Thursday, June 12, 2014

Two Heads Are Better Than One - Old Adage


My thought was the thought of permanent waves.   The thought of the houses was different and  was brought to my concern.  After my sister and two cousins had lunch on June 4th, my cousin drove past Mason, and she pointed out the houses. 

Many people know that at a Proctor District house originated the Washington State Women’s suffrage movement.  Tacoma Historical Society raises awareness about the antique treasures.

The structures going for an apartment building are smaller and more modest, and do not offer historic note, so do we deprive smaller, less ornamented structures importance?   These houses are listed at the Main Library at the Pacific Northwest Room Buildings Index.

Fifty years ago I left Mason Junior High.  My math class was in an old house on Proctor.

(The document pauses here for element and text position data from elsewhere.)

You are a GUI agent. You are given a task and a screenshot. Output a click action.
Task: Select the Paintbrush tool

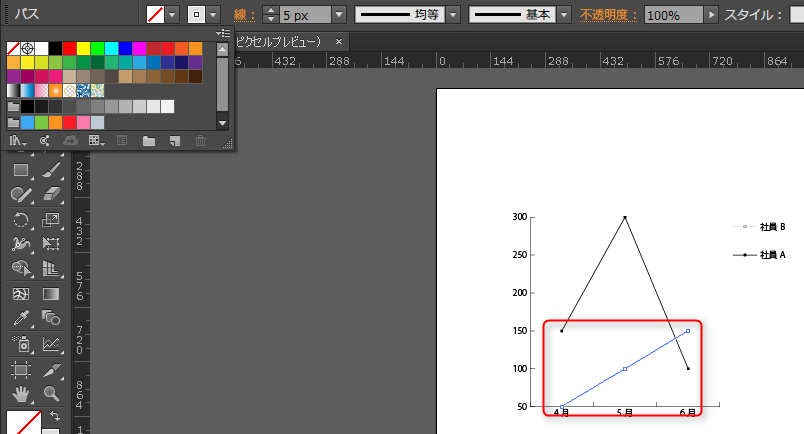[x=51, y=171]
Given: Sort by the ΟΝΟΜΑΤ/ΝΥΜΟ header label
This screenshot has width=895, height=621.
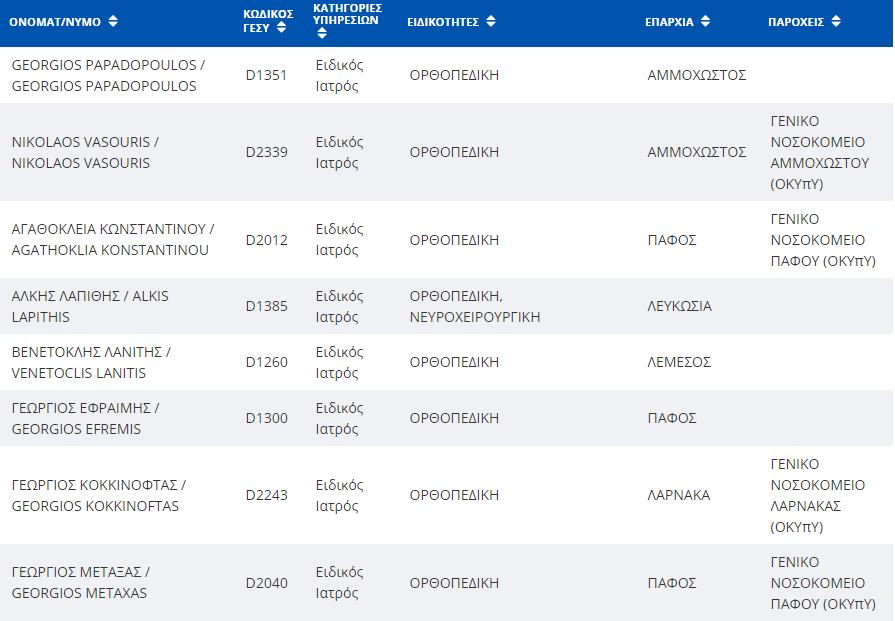Looking at the screenshot, I should point(55,22).
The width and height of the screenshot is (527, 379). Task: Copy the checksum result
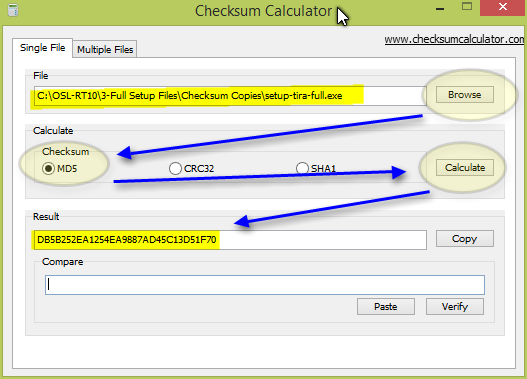click(464, 239)
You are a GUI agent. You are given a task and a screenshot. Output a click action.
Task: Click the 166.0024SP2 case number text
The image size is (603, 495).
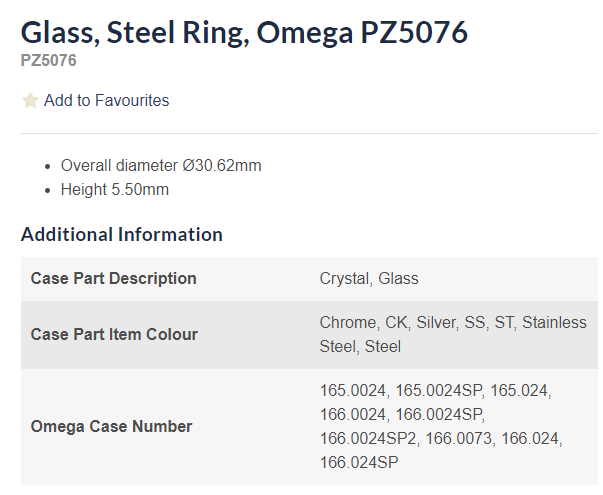368,438
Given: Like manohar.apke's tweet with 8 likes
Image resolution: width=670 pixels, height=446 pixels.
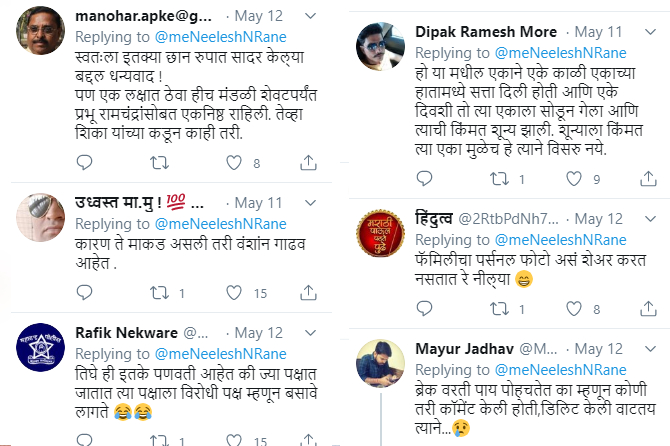Looking at the screenshot, I should point(229,163).

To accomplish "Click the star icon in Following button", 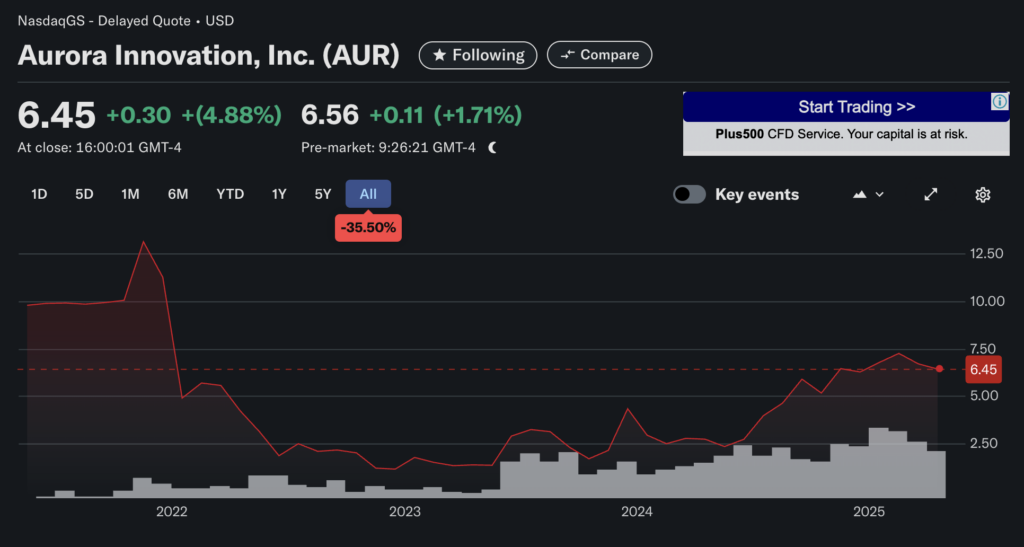I will [439, 55].
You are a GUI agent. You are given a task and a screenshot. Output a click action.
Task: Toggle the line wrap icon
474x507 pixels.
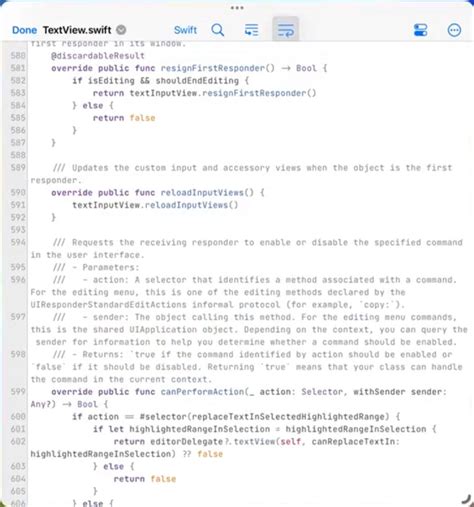pos(285,30)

We walked in the back door.  Proctor lost the 1924 building, demolished in 2001.  In an earlier design, Mason demolished the repurposed houses.  Now three other houses are to be removed for density apartments.

Clusters of old houses could be repurposed as hybrid housing. Old buildings where I rented after college, now antiques, are no longer inexpensive.
Where the photo booth
was, probably a school
festival.  Jr. High.

I walked past, watched waves of ivy on the roof approach the porch rhododendron.  My thoughts then were partly caused by my cousin’s concern, so I need to add, houses, both large and small. 

My thought was about permanent waves.  My mother phoned Mr. Lee’s beauty school downtown, I would take the bus to have a permanent in Junior High School.  At a point each time the student paused, a piece of my fine hair in her fingers, to call with calm for the supervisor.  Together they would agree that my hair did not take a perm.  So they left the chemicals in for a long time. 

Both large and small, in kitchens of houses, I need to add to the thought I was having.  My thought was of how home permanents were boxed in the fifties.  Thrifty women saved the curlers.  A box had enough chemicals for two short-hair perms.  The gray air at the kitchen window, my mother and Aunt Pearl took turns winding their short haircuts around the two sets of curlers and squeezing on the chemicals.  This might be Satuday when I was in the early grades.